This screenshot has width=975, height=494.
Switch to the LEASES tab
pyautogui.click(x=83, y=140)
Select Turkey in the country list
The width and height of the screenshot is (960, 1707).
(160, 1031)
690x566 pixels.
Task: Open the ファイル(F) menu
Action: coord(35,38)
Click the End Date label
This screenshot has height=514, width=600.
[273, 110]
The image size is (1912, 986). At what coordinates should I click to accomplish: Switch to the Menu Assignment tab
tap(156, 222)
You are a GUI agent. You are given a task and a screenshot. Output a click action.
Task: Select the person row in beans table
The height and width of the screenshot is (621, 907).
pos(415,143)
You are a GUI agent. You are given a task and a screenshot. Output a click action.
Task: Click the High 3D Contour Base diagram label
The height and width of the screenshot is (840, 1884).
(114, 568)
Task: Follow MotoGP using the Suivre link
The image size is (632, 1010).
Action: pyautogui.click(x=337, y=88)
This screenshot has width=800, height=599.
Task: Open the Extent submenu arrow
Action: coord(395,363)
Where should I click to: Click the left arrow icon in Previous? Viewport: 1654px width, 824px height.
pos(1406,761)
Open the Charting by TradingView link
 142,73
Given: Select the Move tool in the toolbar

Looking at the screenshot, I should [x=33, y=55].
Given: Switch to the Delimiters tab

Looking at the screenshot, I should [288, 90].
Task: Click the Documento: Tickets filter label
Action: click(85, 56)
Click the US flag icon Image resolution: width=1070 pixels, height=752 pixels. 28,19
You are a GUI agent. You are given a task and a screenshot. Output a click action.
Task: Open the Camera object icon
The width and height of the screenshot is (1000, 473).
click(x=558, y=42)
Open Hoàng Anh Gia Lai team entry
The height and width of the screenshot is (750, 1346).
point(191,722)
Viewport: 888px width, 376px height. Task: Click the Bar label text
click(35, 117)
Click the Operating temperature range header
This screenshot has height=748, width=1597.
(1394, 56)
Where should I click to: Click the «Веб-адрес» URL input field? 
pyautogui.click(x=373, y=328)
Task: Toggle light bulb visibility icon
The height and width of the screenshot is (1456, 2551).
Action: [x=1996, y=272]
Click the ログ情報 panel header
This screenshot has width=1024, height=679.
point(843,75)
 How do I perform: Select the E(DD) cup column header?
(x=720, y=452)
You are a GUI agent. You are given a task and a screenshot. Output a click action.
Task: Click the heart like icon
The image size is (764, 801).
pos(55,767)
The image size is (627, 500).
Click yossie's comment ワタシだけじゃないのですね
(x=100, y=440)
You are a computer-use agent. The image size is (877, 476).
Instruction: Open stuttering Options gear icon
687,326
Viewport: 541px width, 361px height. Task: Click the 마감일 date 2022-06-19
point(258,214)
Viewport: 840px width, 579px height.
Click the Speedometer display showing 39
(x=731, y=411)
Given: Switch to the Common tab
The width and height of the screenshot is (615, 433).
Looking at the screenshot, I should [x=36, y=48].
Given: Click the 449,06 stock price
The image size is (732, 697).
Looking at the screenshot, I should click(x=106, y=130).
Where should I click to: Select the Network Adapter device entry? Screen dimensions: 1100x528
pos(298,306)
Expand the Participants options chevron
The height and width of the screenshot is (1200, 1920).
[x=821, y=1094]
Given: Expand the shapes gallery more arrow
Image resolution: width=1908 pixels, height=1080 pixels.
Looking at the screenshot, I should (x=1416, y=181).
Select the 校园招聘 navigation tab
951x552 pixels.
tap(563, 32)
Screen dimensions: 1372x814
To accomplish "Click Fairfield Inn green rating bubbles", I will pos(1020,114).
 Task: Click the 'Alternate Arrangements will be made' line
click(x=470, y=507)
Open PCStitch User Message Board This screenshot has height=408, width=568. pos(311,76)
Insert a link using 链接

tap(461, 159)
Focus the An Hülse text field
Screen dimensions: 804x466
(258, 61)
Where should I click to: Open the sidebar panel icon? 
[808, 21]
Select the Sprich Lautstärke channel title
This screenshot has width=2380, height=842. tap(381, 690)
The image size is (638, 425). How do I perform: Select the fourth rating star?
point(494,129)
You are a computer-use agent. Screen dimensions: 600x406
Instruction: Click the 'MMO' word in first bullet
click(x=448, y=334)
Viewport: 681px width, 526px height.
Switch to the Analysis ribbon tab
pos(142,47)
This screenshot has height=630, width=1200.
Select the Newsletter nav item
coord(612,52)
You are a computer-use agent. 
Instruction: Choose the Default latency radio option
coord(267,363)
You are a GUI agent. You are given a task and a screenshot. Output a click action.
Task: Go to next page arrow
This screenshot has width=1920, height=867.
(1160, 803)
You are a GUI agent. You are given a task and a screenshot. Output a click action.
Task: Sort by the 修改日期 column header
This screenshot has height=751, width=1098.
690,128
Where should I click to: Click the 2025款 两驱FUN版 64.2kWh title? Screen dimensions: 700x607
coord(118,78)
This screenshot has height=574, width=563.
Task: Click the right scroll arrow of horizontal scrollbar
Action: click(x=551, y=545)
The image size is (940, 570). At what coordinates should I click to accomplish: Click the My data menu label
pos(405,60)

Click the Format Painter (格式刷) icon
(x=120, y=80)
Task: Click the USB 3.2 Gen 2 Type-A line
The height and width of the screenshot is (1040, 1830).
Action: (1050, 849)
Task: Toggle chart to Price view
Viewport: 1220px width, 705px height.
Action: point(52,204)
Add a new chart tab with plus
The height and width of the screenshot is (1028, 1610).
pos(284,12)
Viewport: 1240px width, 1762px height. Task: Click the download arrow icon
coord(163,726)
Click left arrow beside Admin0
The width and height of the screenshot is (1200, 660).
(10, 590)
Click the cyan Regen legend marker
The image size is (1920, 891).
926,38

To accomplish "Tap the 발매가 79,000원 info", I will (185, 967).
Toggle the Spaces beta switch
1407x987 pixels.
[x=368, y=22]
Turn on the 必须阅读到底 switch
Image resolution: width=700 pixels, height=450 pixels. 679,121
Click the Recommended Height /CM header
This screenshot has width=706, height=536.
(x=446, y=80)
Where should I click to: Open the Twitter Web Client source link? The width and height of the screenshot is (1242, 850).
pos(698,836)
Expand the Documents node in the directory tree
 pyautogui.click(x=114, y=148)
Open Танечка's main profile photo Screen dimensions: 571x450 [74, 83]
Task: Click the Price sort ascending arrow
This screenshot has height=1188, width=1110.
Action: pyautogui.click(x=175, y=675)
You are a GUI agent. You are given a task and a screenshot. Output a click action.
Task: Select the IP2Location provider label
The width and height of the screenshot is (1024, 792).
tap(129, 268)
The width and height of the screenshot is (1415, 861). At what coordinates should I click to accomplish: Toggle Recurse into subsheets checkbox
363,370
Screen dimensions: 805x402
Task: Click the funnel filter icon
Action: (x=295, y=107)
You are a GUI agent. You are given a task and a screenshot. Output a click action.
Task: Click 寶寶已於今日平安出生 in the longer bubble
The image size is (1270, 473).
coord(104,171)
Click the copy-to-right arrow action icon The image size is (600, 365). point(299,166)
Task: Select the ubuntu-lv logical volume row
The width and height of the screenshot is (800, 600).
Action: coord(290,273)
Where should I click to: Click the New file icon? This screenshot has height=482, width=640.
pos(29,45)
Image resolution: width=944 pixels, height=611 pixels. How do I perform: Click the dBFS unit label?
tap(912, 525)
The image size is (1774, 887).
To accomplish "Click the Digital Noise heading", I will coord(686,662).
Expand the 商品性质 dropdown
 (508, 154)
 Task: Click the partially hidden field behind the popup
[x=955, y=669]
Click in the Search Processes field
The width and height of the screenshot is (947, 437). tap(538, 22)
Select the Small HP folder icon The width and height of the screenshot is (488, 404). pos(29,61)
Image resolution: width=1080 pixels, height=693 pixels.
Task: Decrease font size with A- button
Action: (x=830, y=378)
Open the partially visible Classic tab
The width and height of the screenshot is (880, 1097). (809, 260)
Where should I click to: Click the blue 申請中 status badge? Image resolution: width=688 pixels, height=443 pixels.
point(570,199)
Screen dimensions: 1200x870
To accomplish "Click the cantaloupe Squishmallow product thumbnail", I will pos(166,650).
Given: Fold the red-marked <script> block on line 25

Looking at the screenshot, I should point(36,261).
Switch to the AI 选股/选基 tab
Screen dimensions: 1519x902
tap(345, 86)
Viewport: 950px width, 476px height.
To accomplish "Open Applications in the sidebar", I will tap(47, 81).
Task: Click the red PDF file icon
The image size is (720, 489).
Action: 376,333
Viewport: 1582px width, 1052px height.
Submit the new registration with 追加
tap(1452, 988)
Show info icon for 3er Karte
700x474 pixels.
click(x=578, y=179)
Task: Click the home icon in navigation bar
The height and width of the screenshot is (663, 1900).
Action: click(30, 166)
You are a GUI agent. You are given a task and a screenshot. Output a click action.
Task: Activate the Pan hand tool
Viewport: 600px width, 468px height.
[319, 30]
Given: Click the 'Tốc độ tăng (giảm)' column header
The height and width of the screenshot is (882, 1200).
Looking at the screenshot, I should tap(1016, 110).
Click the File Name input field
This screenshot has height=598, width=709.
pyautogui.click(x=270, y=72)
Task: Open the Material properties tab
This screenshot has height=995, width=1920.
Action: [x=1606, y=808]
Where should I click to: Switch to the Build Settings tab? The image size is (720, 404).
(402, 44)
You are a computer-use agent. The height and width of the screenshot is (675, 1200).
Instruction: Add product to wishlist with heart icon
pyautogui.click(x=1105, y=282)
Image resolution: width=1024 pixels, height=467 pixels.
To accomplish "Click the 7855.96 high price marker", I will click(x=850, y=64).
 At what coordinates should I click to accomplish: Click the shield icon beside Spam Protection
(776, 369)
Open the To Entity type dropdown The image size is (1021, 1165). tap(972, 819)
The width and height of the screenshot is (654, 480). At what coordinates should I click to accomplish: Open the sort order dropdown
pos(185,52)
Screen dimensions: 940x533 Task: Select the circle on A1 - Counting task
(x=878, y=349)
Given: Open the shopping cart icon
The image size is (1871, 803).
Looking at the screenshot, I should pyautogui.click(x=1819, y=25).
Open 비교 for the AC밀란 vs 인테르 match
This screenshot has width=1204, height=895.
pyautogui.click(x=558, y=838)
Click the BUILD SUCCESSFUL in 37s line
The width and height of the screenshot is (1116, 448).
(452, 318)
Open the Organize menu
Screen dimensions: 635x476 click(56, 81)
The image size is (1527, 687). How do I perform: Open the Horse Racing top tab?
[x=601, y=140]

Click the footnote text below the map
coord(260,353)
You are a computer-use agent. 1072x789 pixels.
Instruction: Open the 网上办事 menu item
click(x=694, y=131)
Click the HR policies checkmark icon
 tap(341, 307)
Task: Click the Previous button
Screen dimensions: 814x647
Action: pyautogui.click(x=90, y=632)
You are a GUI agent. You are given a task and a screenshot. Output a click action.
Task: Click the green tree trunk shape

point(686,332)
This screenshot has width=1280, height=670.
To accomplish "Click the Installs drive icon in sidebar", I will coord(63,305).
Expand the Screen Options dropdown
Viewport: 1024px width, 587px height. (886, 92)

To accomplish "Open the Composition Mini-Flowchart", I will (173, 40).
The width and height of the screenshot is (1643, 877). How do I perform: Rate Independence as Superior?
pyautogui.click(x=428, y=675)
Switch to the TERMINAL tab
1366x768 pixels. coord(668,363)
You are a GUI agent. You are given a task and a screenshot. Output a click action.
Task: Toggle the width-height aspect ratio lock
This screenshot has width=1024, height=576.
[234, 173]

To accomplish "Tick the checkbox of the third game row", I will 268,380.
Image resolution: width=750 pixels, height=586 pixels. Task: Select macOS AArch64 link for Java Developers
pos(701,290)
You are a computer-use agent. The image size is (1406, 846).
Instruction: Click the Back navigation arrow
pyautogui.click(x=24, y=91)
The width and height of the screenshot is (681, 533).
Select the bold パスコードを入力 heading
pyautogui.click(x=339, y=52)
• • • •
* **What is being asked**
Only the lines containing the word "computer" should be returned from the data above.

* **Exercise response**
You are a computer-use agent. The image size is (877, 476).
You are a computer-use agent. Screen dimensions: 600x406
You are a computer-use agent. 
You are a computer-use agent. The height and width of the screenshot is (675, 1200).
You are a computer-use agent. 1072x789 pixels.
You are a computer-use agent. The image size is (1406, 846).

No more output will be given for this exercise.